Sinpro parabeniza a EAPE por 38 anos como pilar da formação continuada no DF
Em um cenário de constantes transformações na educação, a Escola de Formação Continuada dos Profissionais da Educação (EAPE) comemora 38 anos de existência e resistência. Criada como uma conquista da luta coletiva da categoria do magistério público do Distrito Federal, a instituição se consolidou como um braço estratégico da Secretaria de Educação do DF (SEEDF), dedicado exclusivamente ao aperfeiçoamento e à valorização dos profissionais que atuam na rede pública de ensino.
A trajetória da EAPE é marcada pela unificação de três pilares fundamentais: a formação continuada, a pesquisa e a inovação. Mais do que um espaço físico, a escola representa o reconhecimento de que o professor, para exercer sua função com excelência, necessita de atualização constante em métodos, didáticas e perspectivas pedagógicas. Nesse sentido, a EAPE cumpre um papel essencial ao oferecer suporte para que os educadores estejam sempre em desenvolvimento.
Entre as iniciativas que destacam a atuação da unidade, estão o projeto ‘EAPE que vai à escola’, que leva a formação diretamente ao ambiente escolar, e as publicações periódicas ‘Revista Consenso’ e ‘Consenso Jovem’, que fomentam o debate e a produção acadêmica na área. No entanto, um dos aspectos mais relevantes para a categoria é a gestão do programa de afastamento remunerado para estudos, que permite que servidores se dediquem a cursos de mestrado, doutorado e pós-doutorado, uma pauta que ganhou centralidade durante a última greve da categoria e simboliza a luta pela valorização profissional.

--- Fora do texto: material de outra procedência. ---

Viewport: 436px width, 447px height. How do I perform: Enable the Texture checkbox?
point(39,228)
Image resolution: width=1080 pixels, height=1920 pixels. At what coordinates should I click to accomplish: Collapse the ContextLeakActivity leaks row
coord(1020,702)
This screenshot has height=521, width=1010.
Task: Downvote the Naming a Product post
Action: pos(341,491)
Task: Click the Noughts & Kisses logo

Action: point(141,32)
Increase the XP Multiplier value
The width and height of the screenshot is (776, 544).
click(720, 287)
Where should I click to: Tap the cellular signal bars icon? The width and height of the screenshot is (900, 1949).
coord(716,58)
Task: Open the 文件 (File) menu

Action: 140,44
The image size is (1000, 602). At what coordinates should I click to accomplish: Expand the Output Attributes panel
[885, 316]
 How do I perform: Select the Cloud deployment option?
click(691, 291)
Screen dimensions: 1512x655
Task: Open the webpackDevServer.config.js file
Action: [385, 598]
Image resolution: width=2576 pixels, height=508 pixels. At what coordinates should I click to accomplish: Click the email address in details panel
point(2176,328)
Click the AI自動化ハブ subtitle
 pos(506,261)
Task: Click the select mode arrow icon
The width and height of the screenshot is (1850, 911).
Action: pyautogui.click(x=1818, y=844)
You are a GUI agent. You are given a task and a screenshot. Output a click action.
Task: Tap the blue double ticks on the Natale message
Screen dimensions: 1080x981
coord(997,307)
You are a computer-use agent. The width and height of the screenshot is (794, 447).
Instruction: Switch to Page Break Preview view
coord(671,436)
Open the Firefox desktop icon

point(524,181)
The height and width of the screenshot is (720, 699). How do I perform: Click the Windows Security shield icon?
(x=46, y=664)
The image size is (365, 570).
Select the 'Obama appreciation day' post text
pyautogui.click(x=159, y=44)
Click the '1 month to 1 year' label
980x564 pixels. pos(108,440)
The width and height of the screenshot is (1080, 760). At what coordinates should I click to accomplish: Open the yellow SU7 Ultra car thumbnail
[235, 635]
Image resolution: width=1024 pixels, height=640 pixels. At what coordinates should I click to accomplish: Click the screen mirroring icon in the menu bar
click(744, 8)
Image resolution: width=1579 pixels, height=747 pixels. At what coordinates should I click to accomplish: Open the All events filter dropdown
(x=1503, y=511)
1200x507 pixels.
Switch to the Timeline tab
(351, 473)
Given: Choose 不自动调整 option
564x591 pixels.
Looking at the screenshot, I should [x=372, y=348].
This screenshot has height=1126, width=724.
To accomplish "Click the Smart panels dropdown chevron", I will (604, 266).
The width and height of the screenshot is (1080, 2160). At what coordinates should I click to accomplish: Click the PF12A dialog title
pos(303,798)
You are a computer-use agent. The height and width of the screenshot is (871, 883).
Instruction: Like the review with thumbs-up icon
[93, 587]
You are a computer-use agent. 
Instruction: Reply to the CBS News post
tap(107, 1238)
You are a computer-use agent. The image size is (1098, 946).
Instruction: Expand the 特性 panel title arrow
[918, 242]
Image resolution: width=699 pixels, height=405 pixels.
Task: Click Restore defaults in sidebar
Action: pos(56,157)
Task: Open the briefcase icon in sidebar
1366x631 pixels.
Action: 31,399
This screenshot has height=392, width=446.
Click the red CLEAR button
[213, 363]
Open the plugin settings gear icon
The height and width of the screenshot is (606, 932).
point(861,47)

Para o diretor do Sinpro Herbert Anjos, a EAPE é um símbolo da conquista coletiva, mas sua existência plena depende de políticas públicas robustas. “Você ter uma escola exclusiva para o aperfeiçoamento dos profissionais de educação é uma conquista. É claro que, com os governos, especialmente nos últimos anos, a formação continuada tem sido desprestigiada e está num patamar muito inferior ao que deveria estar na luta por valorização. A EAPE pode contar com o Sinpro na luta por uma educação preocupada com a inclusão e a valorização do magistério, e entendemos que a formação continuada é o ponto central basilar da Secretaria de Educação.”
Os desafios, no entanto, são significativos. A necessidade de se criar uma política distrital de formação continuada, que vá além das iniciativas isoladas e amplie o alcance do trabalho da EAPE, é um debate presente no Plano Distrital de Educação (PDE). A unidade, que já gerencia processos seletivos anuais com centenas de vagas para mestrado, doutorado e pós-doutorado, precisa de fortalecimento para garantir que o direito à formação continuada não seja apenas uma conquista formal, mas uma realidade efetiva para todos os profissionais da educação no Distrito Federal.
O Sinpro tem lutado por direitos e melhorias para os servidores da carreira que estão na EAPE, como a jornada de 7 horas para os formadores, o recesso dos educadores em função técnico-pedagógica, o aumento do percentual do afastamento remunerado para estudos de 1% para 2% e uma gratificação para os formadores da EAPE.
Ao completar 38 anos, a EAPE celebra não apenas o tempo de existência, mas a persistência de um ideal que coloca o professor no centro do processo educacional, reafirmando que a qualidade do ensino público passa, inevitavelmente, pela valorização e pelo aprimoramento constante de seus agentes.